The photo - which is huge by the way almost 62" tall x 50" wide - was shot in 2004 just as Mr. Obama was beginning his national political career.
It was taken with a Mamiya RZ 67 Pro II Camera using a 140 millimeter lens and was shot on film. The photo is what is called a digital C-print, which uses a special process that allows more detail and color variance that normal paper.
The photo is hanging in the National Portrait Gallery here in Washington. It is part of an exhibit called “Portraiture Now: Feature Photography." I interviewed the photographer - Martin Schoeller - as he was returning from a photo shoot of Massachusetts Congressman Barney Frank on Tuesday.
The Eye is the Lamp
Schoeller told me he wanted to use film because digital has too much depth of field and gets everything in focus.
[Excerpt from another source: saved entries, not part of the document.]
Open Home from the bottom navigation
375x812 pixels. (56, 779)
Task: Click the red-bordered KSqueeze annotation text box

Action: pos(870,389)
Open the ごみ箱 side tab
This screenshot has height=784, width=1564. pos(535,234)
He said he wanted to focus on the eyes and the mouths of his subjects, which he called the most expressive parts of the face. The Obama photo definitely draws you into the eyes.
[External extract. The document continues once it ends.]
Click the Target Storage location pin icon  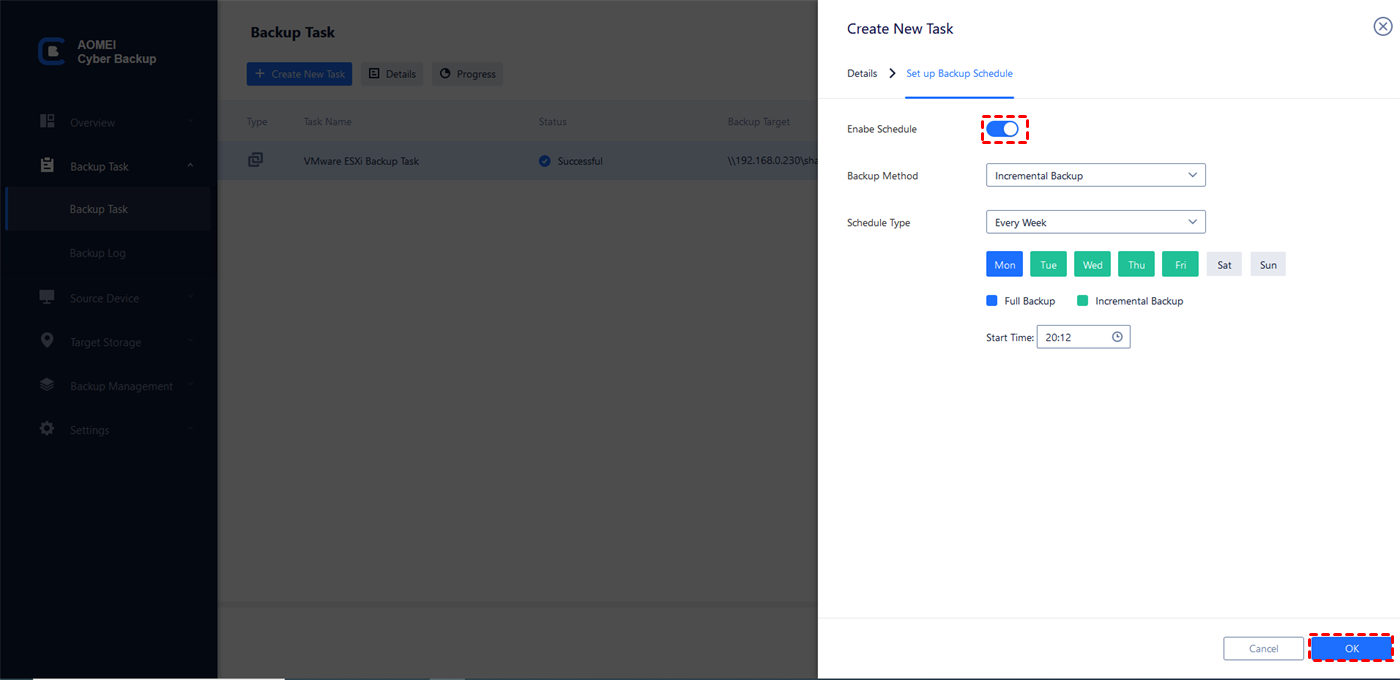point(47,341)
Schoeller, a former assistant to Annie Liebowitz, told me that he shot this frame as part of an assignment for the QG Men of the Year issue in December 2004. The image is one of the 'in between' shots from that shoot - one of the moments when Mr. Obama is not realizing that he is in front of a camera.
Ironically, the image chosen for the magazine was another of Schoeller's photos - but it has Obama smiling .
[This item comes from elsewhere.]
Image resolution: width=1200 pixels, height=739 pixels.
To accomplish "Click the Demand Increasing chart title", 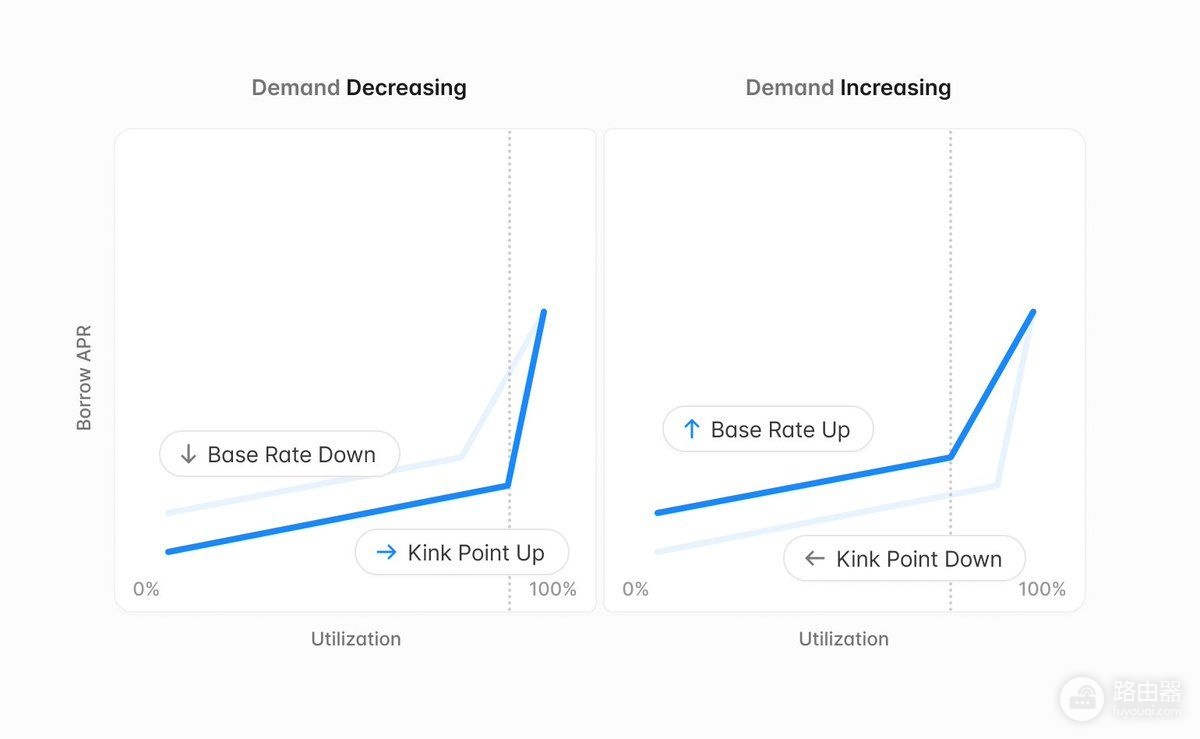I will (848, 88).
"Often times he smiles," Schoeller told me, "because he has a great smile and people often put themselves into poses that they think they look good in." But the photographer said that this shot felt more natural and was a good image.
Gravitas
I attended a lecture by Anne Goodyear, one of the curators at the National Portrait Gallery. She said that she thought this image conveyed more of the strength and determination that Mr. Obama brought to the political campaign.
"We want future generations to come into contact with these traits when they come to the portrait gallery," she said. Ms. Goodyear said his determination and confidence are the traits the museum wants people to think about when they see his image.
Vince Aletti is the photography critic for the New Yorker, and he told me that Schoeller's images offer a much closer glimpse than we could get in real life. No one, not even our closest friends, get that close most of the time.
"I think Schoeller's work invites us to really kind of nudge in closer than we might normally do," he said. Aletti said that Schoeller's large format images give their subjects "a sense of nakedness in a away." He said there's nowhere to hide in a photo that large.
Covering this story was a real shot in the arm for me. I got to do some real reporting that didn't involve sweaty athletes or someone dying in a plane crash. Martin Schoeller was a joy to interview. There is something about creative people that fires my jets - it gets me out of the mundane work-a-day crud that I usually have to wade through. I look forward to more of it. I hope to do a TV report on the Tuskeegee airmen and their attempts to make it to the Inauguration.